As you will appreciate from above I will never be able to deal with €1.25m negative equity on an income of €20k so I don't see what else I can do bar go bankrupt?

If we establish that this is the road I have to go I then have the following questions:

* If I move to the UK-what do I do then? If I cant get a job am I entitled to welfare?
* If I am unemployed how can I show the UK as my centre of main interest?
* I have been advised to sell all my properties (fire sale) prior to going to The UK to bring the losses to a head- will the bank consent to this? Can I sell them without their consent or knowledge?
* I can borrow approx €20k from parents to get myself established in the UK but how will a bankruptcy court view that in 3-6 months time- that I used this money to live on rather giving it to the banks here?
* How will our family home be treated when I try to go bankrupt?

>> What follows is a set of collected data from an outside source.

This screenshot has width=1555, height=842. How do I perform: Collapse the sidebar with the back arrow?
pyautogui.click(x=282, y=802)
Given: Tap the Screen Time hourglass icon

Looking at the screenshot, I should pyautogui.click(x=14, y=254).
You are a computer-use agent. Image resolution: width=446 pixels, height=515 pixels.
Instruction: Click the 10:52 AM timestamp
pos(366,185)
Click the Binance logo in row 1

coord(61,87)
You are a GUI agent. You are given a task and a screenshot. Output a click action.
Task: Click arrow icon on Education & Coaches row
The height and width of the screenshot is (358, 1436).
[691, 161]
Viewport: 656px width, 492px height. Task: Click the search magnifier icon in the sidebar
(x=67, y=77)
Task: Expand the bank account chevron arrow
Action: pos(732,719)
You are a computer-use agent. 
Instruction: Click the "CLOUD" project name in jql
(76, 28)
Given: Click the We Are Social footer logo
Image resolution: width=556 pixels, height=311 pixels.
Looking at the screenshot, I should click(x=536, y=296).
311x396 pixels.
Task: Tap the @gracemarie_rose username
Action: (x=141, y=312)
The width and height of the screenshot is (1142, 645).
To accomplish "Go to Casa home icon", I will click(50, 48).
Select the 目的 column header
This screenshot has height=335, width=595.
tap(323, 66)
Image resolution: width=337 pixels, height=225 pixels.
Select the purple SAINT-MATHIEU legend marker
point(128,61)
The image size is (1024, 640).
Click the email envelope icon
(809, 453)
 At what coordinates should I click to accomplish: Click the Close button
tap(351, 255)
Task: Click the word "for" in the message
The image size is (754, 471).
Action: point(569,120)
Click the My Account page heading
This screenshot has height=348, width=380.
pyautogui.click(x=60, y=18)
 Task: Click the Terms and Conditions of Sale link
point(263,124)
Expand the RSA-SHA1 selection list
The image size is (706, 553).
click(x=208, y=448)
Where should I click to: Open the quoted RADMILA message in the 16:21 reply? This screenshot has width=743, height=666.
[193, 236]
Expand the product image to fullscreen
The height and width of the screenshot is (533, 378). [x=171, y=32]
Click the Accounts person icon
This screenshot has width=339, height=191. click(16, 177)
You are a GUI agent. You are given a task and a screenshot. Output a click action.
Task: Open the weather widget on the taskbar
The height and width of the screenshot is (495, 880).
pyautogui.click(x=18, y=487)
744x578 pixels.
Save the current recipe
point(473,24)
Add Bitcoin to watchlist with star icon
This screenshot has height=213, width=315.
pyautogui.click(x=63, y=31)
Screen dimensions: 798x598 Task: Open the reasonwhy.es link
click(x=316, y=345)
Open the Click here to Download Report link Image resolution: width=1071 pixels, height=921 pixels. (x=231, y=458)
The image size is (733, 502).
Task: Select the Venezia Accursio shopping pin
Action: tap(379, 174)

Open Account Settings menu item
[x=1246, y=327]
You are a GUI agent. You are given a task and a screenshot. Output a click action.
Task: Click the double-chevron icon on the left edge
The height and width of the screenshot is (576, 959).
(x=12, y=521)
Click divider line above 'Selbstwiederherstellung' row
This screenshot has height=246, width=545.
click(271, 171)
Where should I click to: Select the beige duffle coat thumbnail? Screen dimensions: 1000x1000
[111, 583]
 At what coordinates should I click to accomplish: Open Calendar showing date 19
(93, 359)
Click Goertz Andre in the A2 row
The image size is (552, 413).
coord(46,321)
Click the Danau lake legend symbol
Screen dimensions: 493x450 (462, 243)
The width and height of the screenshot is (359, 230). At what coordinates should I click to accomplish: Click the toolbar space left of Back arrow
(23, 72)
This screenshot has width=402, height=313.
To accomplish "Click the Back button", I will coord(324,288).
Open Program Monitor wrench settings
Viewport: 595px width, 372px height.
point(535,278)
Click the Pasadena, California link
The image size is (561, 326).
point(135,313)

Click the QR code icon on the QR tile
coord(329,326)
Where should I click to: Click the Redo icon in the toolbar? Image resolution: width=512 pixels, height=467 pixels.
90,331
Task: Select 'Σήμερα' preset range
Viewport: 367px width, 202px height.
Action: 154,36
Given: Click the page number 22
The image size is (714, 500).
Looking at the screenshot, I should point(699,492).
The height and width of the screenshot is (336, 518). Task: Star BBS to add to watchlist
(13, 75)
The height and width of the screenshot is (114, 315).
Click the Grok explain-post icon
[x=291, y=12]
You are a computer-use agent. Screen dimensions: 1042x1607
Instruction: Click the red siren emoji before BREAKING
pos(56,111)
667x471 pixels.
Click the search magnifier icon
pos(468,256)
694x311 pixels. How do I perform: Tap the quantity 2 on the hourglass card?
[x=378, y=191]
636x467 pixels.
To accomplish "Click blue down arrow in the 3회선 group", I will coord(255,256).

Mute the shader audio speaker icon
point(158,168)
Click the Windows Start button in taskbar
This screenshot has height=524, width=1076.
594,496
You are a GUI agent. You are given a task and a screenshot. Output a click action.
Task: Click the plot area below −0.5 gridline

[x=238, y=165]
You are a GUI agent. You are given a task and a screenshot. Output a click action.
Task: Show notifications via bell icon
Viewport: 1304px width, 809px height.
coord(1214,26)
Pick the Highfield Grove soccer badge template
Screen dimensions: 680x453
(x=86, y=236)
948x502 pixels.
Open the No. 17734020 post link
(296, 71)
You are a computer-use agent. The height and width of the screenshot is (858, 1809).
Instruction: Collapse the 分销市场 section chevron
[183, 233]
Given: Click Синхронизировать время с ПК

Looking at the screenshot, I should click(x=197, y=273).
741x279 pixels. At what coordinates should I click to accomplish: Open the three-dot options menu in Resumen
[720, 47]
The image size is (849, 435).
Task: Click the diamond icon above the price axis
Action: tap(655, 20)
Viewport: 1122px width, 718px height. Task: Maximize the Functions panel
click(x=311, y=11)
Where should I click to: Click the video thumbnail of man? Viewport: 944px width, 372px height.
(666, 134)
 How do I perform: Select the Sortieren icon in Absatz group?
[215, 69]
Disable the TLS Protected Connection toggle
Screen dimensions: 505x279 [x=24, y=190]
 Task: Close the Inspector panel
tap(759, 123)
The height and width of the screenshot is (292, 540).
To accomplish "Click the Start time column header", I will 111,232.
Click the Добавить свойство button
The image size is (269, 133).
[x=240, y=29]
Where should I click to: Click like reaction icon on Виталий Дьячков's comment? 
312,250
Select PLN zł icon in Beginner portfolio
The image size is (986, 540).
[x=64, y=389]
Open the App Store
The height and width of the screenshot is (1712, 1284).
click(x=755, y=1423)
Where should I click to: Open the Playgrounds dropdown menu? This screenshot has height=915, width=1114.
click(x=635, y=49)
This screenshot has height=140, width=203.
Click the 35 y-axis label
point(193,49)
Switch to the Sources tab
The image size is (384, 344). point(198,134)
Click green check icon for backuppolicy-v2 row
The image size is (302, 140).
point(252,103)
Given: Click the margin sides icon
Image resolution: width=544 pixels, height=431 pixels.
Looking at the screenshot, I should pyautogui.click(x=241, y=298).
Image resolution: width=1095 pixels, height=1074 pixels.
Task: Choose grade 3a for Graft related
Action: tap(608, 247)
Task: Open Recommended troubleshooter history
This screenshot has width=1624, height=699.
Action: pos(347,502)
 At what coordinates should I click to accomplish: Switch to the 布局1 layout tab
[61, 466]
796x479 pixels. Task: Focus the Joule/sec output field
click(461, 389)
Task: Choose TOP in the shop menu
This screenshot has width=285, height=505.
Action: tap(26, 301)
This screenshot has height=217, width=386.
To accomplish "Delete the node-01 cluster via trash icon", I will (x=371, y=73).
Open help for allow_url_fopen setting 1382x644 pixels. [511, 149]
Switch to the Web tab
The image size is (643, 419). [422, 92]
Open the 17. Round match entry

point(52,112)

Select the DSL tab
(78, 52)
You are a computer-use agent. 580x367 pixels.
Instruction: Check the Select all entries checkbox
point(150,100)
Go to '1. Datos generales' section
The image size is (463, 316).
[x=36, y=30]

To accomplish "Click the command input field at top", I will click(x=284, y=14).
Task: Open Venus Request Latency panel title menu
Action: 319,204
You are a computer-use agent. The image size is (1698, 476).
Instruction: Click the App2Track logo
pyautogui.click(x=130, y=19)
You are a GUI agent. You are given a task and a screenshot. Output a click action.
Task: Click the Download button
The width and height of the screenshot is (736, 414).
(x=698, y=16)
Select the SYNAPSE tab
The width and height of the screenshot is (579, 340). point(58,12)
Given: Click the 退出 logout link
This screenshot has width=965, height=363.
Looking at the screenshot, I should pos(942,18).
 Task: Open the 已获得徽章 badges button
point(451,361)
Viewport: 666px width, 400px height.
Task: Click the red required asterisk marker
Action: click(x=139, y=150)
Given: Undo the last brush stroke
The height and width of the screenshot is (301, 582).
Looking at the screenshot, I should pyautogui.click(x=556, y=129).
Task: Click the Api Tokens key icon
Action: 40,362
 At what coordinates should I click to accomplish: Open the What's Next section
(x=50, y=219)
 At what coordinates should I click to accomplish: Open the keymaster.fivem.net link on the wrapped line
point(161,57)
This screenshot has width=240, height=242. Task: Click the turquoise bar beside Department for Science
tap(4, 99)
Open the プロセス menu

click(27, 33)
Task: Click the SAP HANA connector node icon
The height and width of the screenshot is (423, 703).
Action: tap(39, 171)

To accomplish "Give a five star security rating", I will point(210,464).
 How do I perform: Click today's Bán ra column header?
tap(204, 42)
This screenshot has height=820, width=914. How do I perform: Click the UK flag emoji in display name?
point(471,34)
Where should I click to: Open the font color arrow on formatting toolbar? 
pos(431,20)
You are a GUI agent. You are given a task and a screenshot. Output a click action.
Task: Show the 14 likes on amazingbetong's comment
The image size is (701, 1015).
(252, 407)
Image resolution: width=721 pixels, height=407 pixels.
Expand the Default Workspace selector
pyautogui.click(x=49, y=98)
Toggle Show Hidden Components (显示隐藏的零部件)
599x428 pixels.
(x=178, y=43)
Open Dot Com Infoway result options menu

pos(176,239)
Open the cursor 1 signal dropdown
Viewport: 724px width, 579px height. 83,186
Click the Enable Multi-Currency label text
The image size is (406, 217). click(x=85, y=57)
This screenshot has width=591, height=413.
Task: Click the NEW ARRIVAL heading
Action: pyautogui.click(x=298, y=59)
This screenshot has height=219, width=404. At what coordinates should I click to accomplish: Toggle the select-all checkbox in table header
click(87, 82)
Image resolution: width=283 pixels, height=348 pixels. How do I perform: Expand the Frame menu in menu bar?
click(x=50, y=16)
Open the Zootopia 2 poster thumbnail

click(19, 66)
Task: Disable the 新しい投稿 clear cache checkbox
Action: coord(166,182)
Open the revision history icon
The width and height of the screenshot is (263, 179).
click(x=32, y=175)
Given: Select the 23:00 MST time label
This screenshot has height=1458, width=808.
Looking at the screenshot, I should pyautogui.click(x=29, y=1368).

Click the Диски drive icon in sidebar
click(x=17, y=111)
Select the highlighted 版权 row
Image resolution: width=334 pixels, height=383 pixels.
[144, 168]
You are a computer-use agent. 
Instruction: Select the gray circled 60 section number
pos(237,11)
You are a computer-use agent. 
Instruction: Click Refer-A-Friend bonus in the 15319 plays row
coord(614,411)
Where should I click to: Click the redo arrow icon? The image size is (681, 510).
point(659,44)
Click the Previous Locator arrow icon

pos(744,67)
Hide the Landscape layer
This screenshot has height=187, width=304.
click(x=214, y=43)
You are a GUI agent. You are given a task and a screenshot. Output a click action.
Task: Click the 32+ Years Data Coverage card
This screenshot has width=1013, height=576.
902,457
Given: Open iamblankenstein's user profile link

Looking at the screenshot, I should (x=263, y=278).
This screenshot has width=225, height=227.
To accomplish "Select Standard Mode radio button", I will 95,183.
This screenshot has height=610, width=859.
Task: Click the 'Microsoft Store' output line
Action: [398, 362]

I am really sorry for all the questions but I am so confused right now.


----------



## Luternau (15 May 2013)

Welcome to AAM,

Sorry it has to be for the reasons you posted. 

You have not stated what the banks are saying to you? Are there judgements? Repossessions? Are you under pressure to do something now?

Re your q's
Are you entitled to Welfare here? If so, you may be entitled to welfare in the UK.
Could you get a job in the UK?-You are allowed to work!
You dont have to sell property to go bankrupt. Who advised you of that ? 
Would the bank allow you to sell them? Probably not, but depends lots of facors.
The UK courts wont care if you spent 20k on living expenses-you need money to live on.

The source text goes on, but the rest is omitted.